2010 brought a reprieve for private midwives and homebirth, in terms of the 2-year exemption referred to in the opening paragraph of this post.

2010 also brought the National Maternity Services Plan, which was endorsed in November by the Australian Health Ministers' Conference (AHMC), committing all jurisdictions to, amongst other primary maternity care programs, publicly funded homebirth.

2011 saw homebirth on the agenda of the February AHMC meeting, with a briefing that drew attention to South Australian 'some' privately practising midwives (PPM) who were
"not practising safely.  This is in the context of at least one high profile case of a death in SA which is currently progressing through the courts.  As a result SA is seeking to strengthen the current monitoring arrangements for PPMs".
 2011: (June) The College (ACM) produced the first Homebirth Position Statement, which was rushed through the system, hastily adopted by the NMBA, endorsed by AHMC, posted on the NMBA website and became part of the regulation standards for midwives, drawing howls of dismay and rejection from midwives.  (See for example, APMA Blogs in mid-2011)

2011: (August) The Health Ministers meeting at ANMC agreed to a twelve month extension to the exemption from PII for private practice midwives attending home births.

2011: (November) The second (revised) ACM Position Statement on Homebirth Services was released, having undergone more constructive consultation with the profession than the previous one.  However, the first Homebirth Position Statement has been retained by the NMBA. 

Throughout this set of documents a recurring theme is data collection:
"allow time for data to be collected on the safety of homebirths ..."
 "the collection of sufficient data on the clinical safety of homebirths"

Data on actual homebirths and planned homebirths has been collected and reported on in Victoria for at least the past 20 years.  How much more is needed?

Each year a PROFILE: HOMEBIRTH document is published by the Perinatal Data Collection (PDC) unit of the Victorian government's Consultative Council on Obstetric and Perinatal Morbidity and Mortality (CCOPMM).  The statewide collection of perinatal data has, over the years, also developed and published Maternity Service Performance Indicators.  (Click here for the 2009 statewide set)

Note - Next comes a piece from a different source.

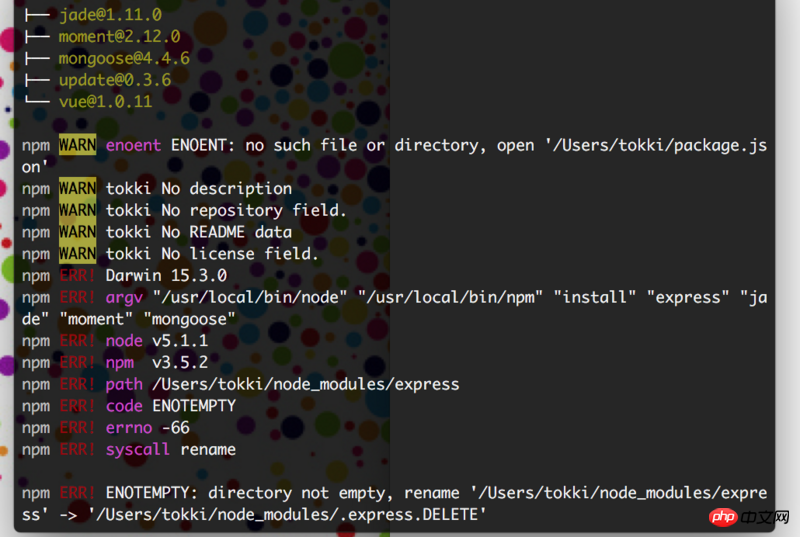Select the jade@1.11.0 package line
800x537 pixels.
click(x=110, y=16)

For example, in 2003-2007, there were 170 standard primiparae who planned homebirth, regardless of where the birth took place.  Of these,

MAT-1     none had labour induced (0%) [Statewide rate 2007 was 4.8%]
MAT-1b  11 had Caesarean births (6.5%) [Statewide rate 2007 was 14.8%]

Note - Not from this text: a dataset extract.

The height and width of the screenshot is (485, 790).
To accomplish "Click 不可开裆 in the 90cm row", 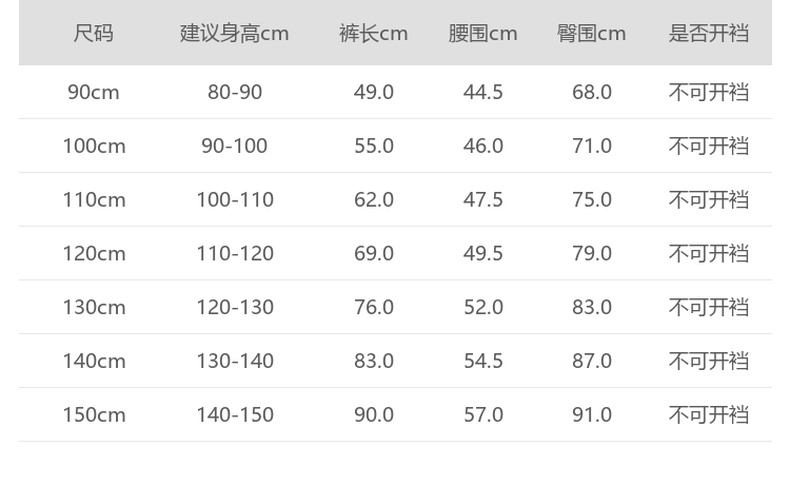I will coord(708,92).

Apart from individual cases that have been highlighted and possibly sensationalised in media reports, there is no reliable statistical evidence of poorer outcomes for either mothers or babies who give birth at home in the care of midwives.  Data supports the safety of homebirth: it is easy to argue the protective effect of many aspects of planned homebirth, for example, primary care by a known midwife, many aspects of social support, spontaneous onset of labour, and appropriate use of medical analgesics, anaesthetics, and uterine stimulants.

Plenty of time has transpired for data to be collected. 

There is no reason for homebirth attended by private midwives to be excluded from indemnity insurance products, and no reason for women to be discouraged from planning homebirth with an independent midwife.